The Mexican Registry of Pulmonary Hypertension (REMEHIP) was launched in December 2015 to provide updated characteristics in Mexican pediatric and adult patients with PH of groups I and IV of the updated WHO clinical classification. We report on the baseline characteristics of adult patients with pulmonary arterial hypertension (PAH). Methods: REMEHIP is an ongoing multicenter registry, collecting data from prevalent and incident PH cases confirmed by right heart catheterization. Twenty-three centers enrolled consecutive patients with pulmonary hypertension who met hemodynamic criteria of PAH: mean pulmonary artery pressure >25 mm Hg at rest, pulmonary capillary wedge pressure 240 dynes•s•cm-5. Results: Between Dec. 2015 and Oct. 2017, 796 patients were enrolled. Among 550 adult patients meeting traditional hemodynamic PAH criteria, the mean age was 42 ± 17 years, and 455 (82.5%) were women.
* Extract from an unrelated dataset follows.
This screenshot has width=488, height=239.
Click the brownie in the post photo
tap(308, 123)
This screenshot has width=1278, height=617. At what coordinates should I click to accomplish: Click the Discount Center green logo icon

Forty-seven percent of cases were incident, and 53% were prevalent. Etiologies: idiopathic PAH (43%), PAH-CHD (37.5%), PAH-CTD (15.8%) and other (3.8%). Seventy-two percent of the patients were in functional WHO class I and II at inclusion and the six-min walk distance was 382 ± 113 m. The median duration between symptom onset and diagnostic catheterization was 16 (6-36) months and 88% patients were treated with PAH-targeted therapies. Conclusions: Patients in the REMEHIP Registry are younger, more often female, and are in a better functional class than those in recent US and European registries. Differences in phenotype might be explained by a different ancestry.